(Pixel coordinate grounding data)
---------------
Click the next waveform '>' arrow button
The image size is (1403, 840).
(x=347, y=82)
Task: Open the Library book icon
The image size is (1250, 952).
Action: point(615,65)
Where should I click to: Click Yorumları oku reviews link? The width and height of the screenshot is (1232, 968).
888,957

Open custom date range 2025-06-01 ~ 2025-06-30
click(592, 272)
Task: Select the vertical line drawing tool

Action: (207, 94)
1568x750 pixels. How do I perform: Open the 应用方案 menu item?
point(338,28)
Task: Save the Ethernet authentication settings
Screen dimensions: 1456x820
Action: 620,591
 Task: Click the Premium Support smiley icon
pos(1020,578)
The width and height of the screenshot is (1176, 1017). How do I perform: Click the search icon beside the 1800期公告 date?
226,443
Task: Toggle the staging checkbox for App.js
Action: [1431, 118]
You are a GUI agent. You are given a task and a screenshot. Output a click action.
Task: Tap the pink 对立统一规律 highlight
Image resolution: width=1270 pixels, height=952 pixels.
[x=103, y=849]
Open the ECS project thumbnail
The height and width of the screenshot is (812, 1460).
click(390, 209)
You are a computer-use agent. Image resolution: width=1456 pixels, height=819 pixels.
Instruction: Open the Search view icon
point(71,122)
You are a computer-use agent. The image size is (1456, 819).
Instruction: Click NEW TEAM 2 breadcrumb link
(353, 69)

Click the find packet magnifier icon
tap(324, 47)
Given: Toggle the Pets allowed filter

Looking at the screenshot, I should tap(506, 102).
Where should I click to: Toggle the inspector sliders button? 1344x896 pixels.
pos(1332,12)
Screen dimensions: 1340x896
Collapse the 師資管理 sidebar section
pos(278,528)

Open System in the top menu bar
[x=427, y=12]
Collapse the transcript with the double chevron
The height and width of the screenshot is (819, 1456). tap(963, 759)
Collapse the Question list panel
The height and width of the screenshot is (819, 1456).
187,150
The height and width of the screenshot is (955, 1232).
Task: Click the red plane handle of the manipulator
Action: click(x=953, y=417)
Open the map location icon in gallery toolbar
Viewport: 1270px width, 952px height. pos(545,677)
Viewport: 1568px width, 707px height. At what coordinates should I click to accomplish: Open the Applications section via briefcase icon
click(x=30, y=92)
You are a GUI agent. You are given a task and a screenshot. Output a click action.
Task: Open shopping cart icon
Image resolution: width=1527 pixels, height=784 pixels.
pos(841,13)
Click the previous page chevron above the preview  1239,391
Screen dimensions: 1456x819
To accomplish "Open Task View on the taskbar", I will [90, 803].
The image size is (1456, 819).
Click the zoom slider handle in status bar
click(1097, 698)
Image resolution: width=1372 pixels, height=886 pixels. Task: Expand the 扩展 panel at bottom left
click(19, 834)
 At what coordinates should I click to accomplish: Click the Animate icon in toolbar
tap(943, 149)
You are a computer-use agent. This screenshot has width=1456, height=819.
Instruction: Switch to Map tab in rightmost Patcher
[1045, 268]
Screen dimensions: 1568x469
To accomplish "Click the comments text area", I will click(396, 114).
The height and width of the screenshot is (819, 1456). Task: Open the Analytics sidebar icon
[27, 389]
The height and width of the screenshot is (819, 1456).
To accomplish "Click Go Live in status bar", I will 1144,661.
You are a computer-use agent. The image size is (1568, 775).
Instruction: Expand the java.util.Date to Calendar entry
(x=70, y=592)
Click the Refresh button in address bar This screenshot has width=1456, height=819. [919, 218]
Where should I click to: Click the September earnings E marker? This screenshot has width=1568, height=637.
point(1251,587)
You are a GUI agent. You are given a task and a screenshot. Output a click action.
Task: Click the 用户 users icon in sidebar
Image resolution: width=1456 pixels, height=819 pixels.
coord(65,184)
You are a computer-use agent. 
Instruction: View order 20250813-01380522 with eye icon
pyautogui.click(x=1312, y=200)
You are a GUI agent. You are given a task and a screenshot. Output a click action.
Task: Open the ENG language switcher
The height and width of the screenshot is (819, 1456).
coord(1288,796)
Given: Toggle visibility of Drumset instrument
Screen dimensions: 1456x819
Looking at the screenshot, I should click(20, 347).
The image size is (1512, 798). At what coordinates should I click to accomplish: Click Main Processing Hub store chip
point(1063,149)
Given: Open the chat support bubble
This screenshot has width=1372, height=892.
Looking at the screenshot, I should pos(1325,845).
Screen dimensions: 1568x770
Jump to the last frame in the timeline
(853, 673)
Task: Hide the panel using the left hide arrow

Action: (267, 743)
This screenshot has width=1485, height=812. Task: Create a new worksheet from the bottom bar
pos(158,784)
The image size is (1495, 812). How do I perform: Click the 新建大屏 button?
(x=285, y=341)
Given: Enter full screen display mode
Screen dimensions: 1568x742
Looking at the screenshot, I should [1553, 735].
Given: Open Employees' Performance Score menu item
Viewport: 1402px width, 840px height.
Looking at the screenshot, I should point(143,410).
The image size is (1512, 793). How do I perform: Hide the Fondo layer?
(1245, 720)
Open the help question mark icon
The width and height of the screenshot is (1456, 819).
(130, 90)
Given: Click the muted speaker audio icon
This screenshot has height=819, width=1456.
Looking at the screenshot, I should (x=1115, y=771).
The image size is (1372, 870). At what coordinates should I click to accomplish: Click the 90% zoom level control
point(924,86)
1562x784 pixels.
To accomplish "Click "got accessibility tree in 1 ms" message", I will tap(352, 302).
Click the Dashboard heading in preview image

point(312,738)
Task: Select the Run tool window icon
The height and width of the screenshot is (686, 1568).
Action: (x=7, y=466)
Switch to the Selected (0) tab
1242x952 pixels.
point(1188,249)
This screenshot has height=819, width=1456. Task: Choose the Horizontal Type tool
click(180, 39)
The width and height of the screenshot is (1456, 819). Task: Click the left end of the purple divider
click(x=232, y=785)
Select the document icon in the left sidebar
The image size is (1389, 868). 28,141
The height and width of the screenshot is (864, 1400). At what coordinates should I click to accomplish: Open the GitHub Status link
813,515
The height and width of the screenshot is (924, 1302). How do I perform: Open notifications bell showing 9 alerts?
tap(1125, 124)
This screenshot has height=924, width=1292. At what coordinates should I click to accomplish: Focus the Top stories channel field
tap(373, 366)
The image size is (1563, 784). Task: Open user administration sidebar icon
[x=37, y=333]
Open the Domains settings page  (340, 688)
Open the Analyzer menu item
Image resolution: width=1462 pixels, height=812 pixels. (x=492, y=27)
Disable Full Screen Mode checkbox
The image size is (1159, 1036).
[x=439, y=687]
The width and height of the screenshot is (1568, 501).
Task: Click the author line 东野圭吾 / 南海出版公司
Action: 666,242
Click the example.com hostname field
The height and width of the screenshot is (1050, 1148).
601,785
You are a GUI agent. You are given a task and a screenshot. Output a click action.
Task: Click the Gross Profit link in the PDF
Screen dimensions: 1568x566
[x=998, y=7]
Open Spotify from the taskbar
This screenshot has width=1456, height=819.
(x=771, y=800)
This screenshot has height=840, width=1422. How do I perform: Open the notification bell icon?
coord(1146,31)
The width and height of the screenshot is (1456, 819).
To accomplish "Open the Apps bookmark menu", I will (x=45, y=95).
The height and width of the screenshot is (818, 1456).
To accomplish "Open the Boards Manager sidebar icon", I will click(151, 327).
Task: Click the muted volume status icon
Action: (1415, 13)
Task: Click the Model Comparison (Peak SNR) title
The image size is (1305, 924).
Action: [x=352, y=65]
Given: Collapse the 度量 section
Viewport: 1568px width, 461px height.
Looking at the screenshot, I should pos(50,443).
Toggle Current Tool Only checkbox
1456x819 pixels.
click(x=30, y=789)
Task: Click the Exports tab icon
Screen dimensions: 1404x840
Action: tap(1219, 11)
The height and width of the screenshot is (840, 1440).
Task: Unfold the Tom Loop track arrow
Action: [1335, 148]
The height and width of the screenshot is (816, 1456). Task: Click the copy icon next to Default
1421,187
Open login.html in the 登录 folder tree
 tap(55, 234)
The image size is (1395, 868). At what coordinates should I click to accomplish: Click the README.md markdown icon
---------------
Work task: When a line contains the string "settings", copy it from the records.

Written response:
Task: Save the Ethernet authentication settings
Open the Domains settings page  (340, 688)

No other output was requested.